Slow week in sports, huh?
Just when you thought it was safe to tune in, rip off the knob and sit back for full-on, saturated coverage of the NFL conference championships and the end of the NHL labor snafu, insanity intervened.
Well, if not insanity, at least some behaviors tucked within your friendly neighborhood psychologist's manual of mental disorders. And it was enough for CNN, TMZ and (God help us all) OWN to supplant ESPN as your source for up-to-the-minute athletic "news" for a few days.
In case you were sidelined by the flu or kidnapped by zombies, here's the skinny.
Lance Armstrong went to confession with the High Priestess of Humanism, Oprah Winfrey. The Man With the Golden Bracelets cathartically if not calculatedly told America that, yes, after recovering from testicular cancer that had spread to his brain and lungs, he chose to turn his body into a chemistry set for the purpose of competitive cycling.
Not to be outdone, Notre Dame and star linebacker Manti Te'o went public with information they had conveniently concealed for more than a month.
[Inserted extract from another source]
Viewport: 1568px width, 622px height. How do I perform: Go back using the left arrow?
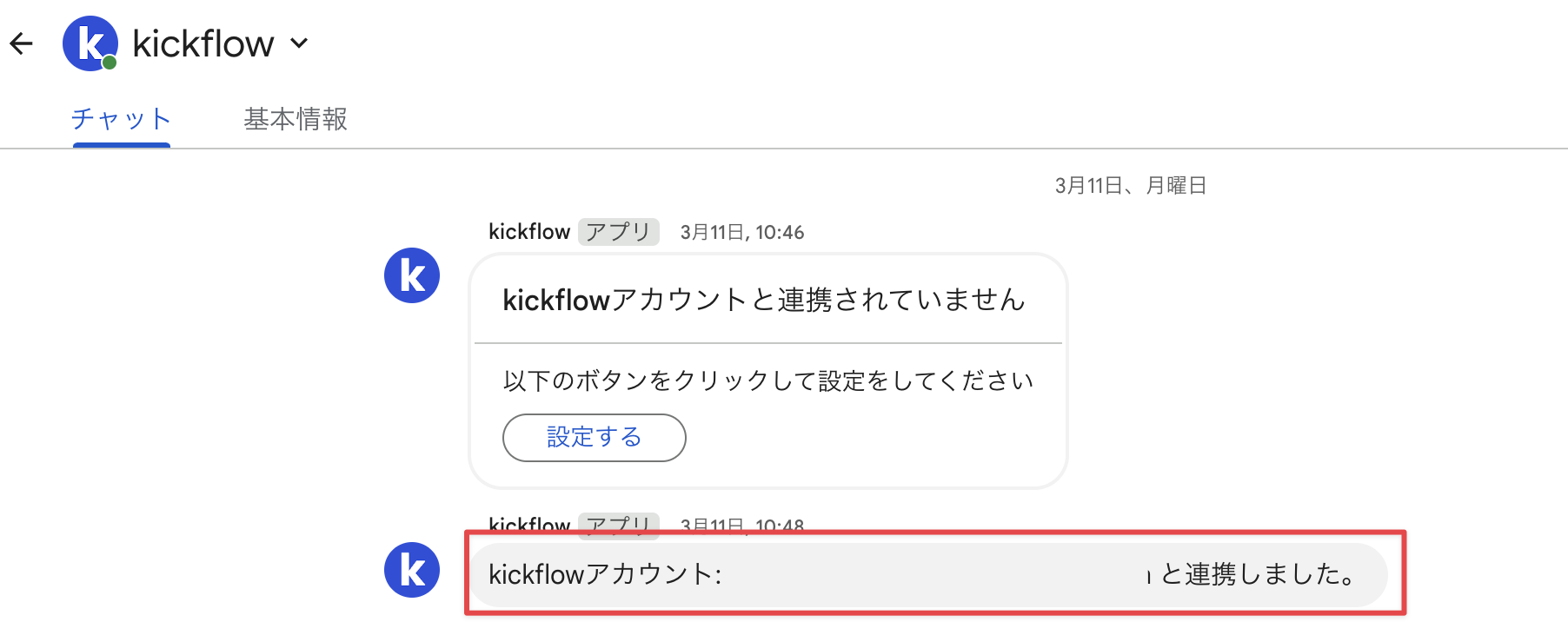pyautogui.click(x=22, y=43)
It made Armstrong's revelation sound less scandalous than an account of what he ate for breakfast. We learned that the "girlfriend" who survived a near-fatal car accident, only to die of leukemia hours before a September game against Michigan State, was nothing more than Te'o's personal Mr. Snuffleupagus.
Naturally, like everything else in America these days, our opinion on these matters is both unequivocal and divided.
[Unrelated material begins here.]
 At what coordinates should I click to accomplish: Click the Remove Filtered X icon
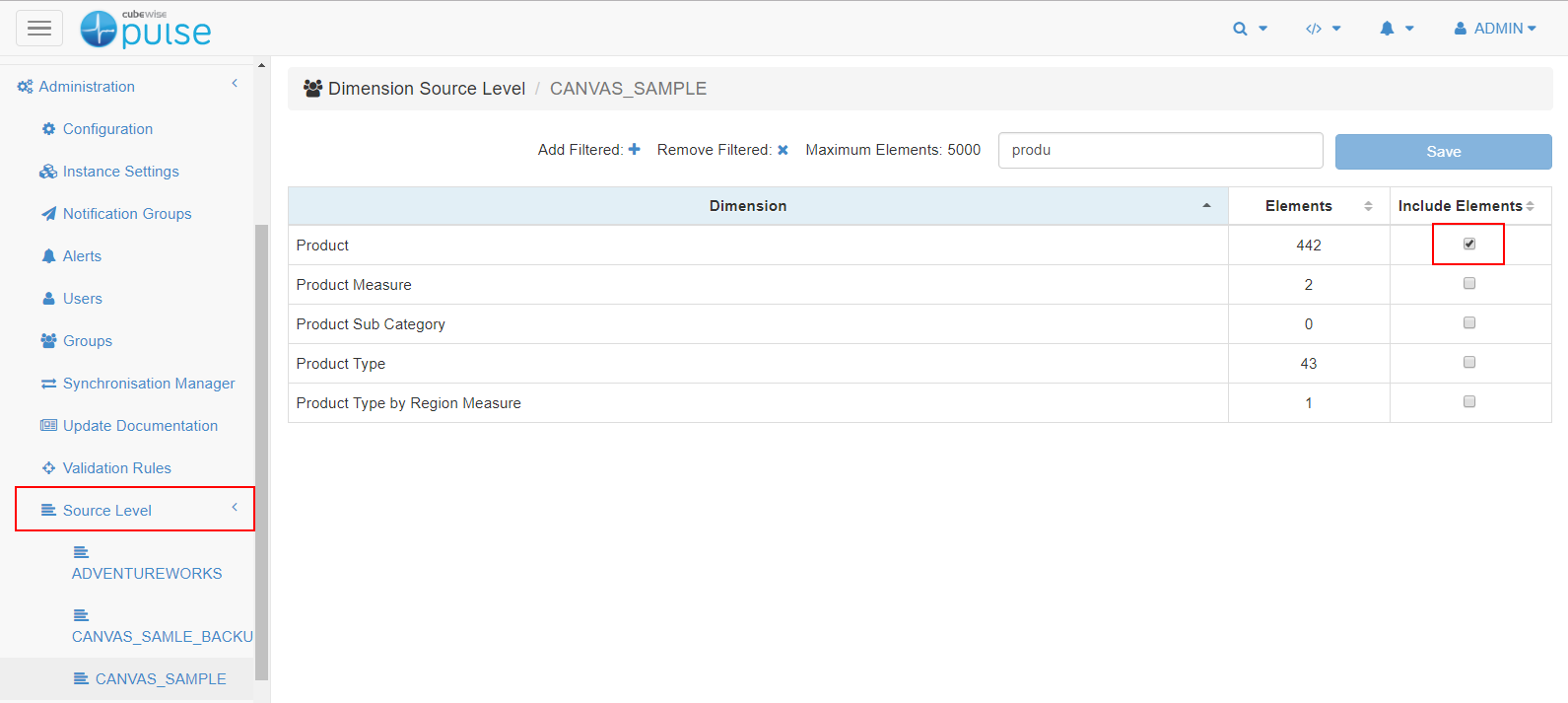783,150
Some of us celebrate Armstrong's exposure with wringing, sweaty palms. He's a fraud! A cheat! A liar! And in perhaps the most unforgivable of his crimes, an arrogant son-of-a-gun! We wish him a lifetime of seclusion in his personal hell of narcissism and bitterness.
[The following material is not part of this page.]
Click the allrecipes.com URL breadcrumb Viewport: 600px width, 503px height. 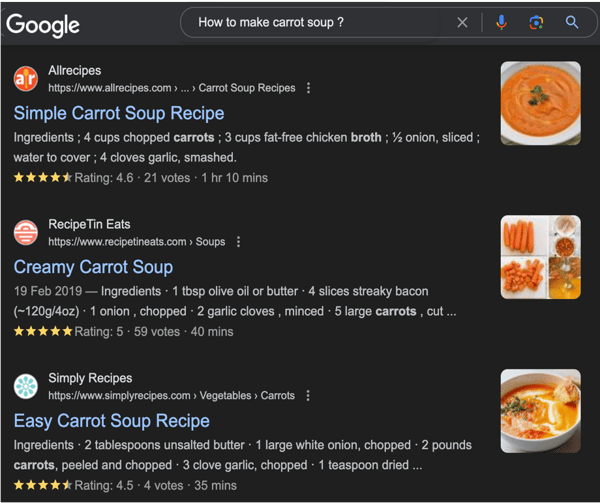point(172,88)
Others in the gallery would continue to hail Armstrong as a hero if he had admitted to Oprah that he fathered nine children out of wedlock and failed to pay his taxes since the first Bush administration. He conquered cancer, after all, and cancer survivors in our society have become as unassailable an entity as children and animals. We see the masses he inspired and the funds he helped generate, each in the millions, and are fully convinced that the end justified the means.
Who's right? Who's wrong? Probably all of us.
I'm no Armstrong fan at all. I always viewed him as a slightly above-average world-class cyclist (he finished 36th in his last full Tour de France before the cancer diagnosis — you can look it up) who then started juicing more efficiently than Jack LaLanne. And the smugness of his repeated denials made the finger-wagging of Rafael Palmeiro and Bill Clinton appear sheepish by comparison.
It is easy, then, to celebrate his downfall. But it is hard to ignore the inspiration Armstrong provided to those who invested far more emotionally in him than I. One of my social media friends this week thanked the cyclist for facing six months doubled over in nausea, the effect of chemotherapy, so that she had the courage to do the same. Tough to rebut that one.
We're all fallen creatures at the core, and that side of me says Armstrong constructed this house of cards knowing it someday would collapse. Maybe he was willing to risk losing it all — primarily that wall lined with fraudulent yellow jerseys — to help his fellow man.
I hope that was it. Martyrdom is a more admirable quality than megalomania.
At least Armstrong left us feeling like we had been given the facts to make an informed decision. Four days into the unraveling of the Te'o myth, none of us have a clue what to make of this love story turned public humiliation.
Again, we're polarized, and again, our conclusion falls in line with our personal bias.
There are those in our midst — and I cannot possibly comprehend their misguided passion (wink, nudge, chuckle) — who worship Notre Dame football. No, really. Even after that undressing by Alabama in the title game, they were prepared to carve Te'o on the Mount Rushmore of Irish Inspiration next to Gipper and Rudy. They will continue to hail Te'o as the consummate leader and a gentle, trusting soul who was led astray by jealous haters in his inner circle.
They're balanced by those of us who find the trappings of South Bend obnoxious, pretentious, even blasphemous. Our knees hurt from slapping them repeatedly in the aftermath of this episode.
We've watched "Catfish" and have seen the caliber of bottom-feeders who fall for the online beauty queen that ends up being a dude with a mustache and carrying 350 pounds of adipose tissue. If Te'o wasn't complicit in this scam for whatever it might have gained him, then his falling for it makes Brian Bosworth seem a genius by comparison. Good luck with your Wonderlic test at the NFL combine, buddy.
Somebody — Deadspin? Jeremy Schaap? Bob Costas? Oprah? — will unearth the truth. It probably will fall squarely in the middle, making our initial reactions look extreme and silly.
So what have we learned this week, kids?
That the answers are never easy. That sports, for all its problems, is still our great escape and remains the original reality television.
It's the place where you can become a hero the easiest. And crash the hardest.